Exercise prompt: Repeat all of the data below word for word, keeping no images.

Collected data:
= = = = = = =

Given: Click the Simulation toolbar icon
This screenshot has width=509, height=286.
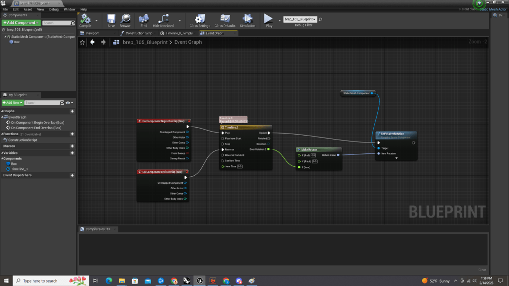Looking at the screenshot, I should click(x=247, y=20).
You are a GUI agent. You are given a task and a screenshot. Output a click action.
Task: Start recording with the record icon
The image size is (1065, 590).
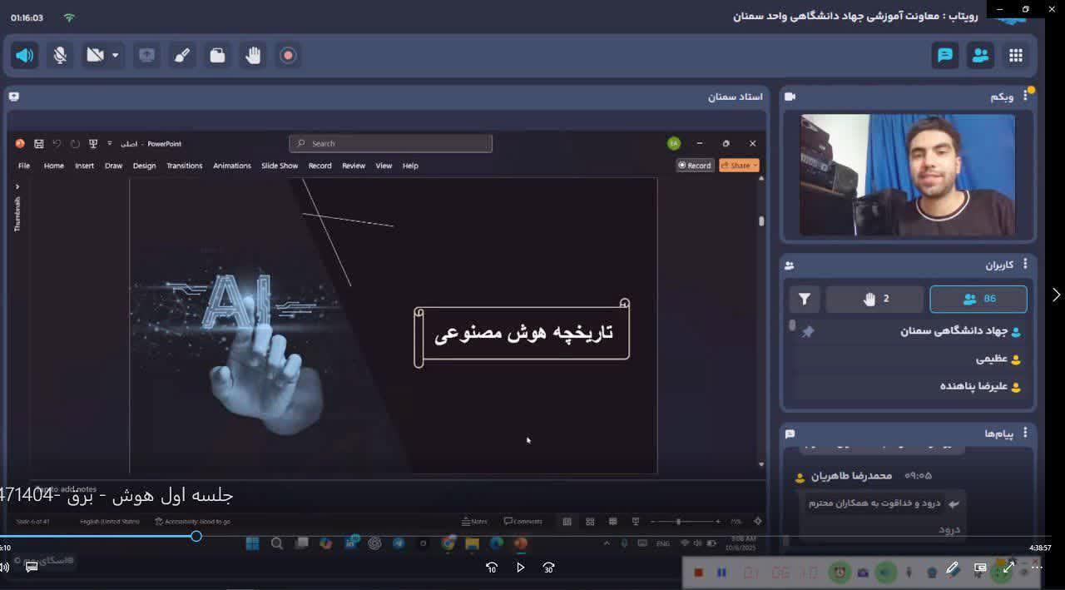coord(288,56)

= = = = = = =

Result below:
Given: Click the Simulation toolbar icon
This screenshot has width=509, height=286.
Looking at the screenshot, I should click(x=247, y=20).
You are a GUI agent. You are given a task and a screenshot. Output a click action.
Task: Start recording with the record icon
The image size is (1065, 590).
coord(288,56)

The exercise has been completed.